Di tengah riuh tepuk tangan dan dentuman musik pembuka, Wakil Wali Kota (Wawako) Pariaman, Mulyadi, tampil dengan optimisme yang tak main-main.
Ia menegaskan bahwa Piaman Barayo bukan sekadar agenda tahunan, melainkan senjata utama untuk mendorong visi besar Balad-Mulyadi. Menjadikan Pariaman sebagai kota wisata maju berbasis agama dan budaya.
Namun yang paling mencuri perhatian bukan sekadar seremoni. Sebanyak 11 titik destinasi disiapkan sekaligus dari Pantai Gandoriah hingga Pulau Angso Duo. Membentang menjadi magnet wisata yang siap menyedot ribuan pengunjung selama libur panjang Idul Fitri.
Lebih dari itu, denyut ekonomi juga dipertaruhkan. Piaman Barayo bukan hanya panggung hiburan, tapi ruang hidup bagi pelaku UMKM dan ekonomi kreatif.
Di balik gemerlap acara, ada harapan besar. Perputaran uang, peningkatan pendapatan, dan kebangkitan ekonomi masyarakat lokal.
Menariknya, Wawako Mulyadi secara terbuka menyentil realitas daerah lain. Tidak banyak kota yang mampu “menghidupkan” destinasi wisata selama sepekan penuh di momen Lebaran.

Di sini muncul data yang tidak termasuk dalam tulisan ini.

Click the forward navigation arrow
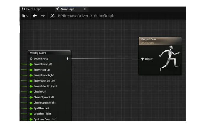Viewport: 207px width, 126px height. [x=43, y=16]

Tapi Pariaman, katanya, sudah membuktikan, dan itu bukan kebetulan, melainkan hasil kerja kolektif yang harus dijaga bersama.
Di pusat keramaian Pantai Gandoriah, berbagai pertunjukan seni budaya dipersiapkan tanpa jeda. Musik, tari tradisional, hingga hiburan rakyat menjadi suguhan yang bukan hanya memanjakan wisatawan, tapi juga mengukuhkan identitas budaya Minangkabau di tengah arus modernisasi.

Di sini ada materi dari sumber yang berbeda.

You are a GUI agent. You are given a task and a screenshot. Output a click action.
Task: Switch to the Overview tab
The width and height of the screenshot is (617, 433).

Di balik kemeriahan itu, ada peran besar yang tak terlihat. Pengamanan ketat dari Polres Pariaman menjadi fondasi agar seluruh rangkaian acara berjalan aman dan nyaman. Mulyadi pun tak lupa memberi apresiasi, menyadari bahwa rasa aman adalah kunci utama keberhasilan event sebesar ini.
Acara yang berlangsung hingga 29 Maret 2026 ini dibuka dengan penampilan enerjik Band Pemko Pariaman, disusul suara khas penyanyi Minang Yona Irma serta atraksi Sanggar Lenggang Sapayuang yang memukau.
Kombinasi ini menjadi bukti bahwa Pariaman tidak hanya menjual tempat, tapi juga pengalaman.
Di ujung acara, satu pesan menguat. Piaman Barayo bukan sekadar pesta Lebaran. Ini adalah panggung pembuktian. Pariaman serius membangun diri, menggerakkan ekonomi, dan mengunci posisinya sebagai destinasi wisata yang tak bisa lagi dipandang sebelah mata.(mak).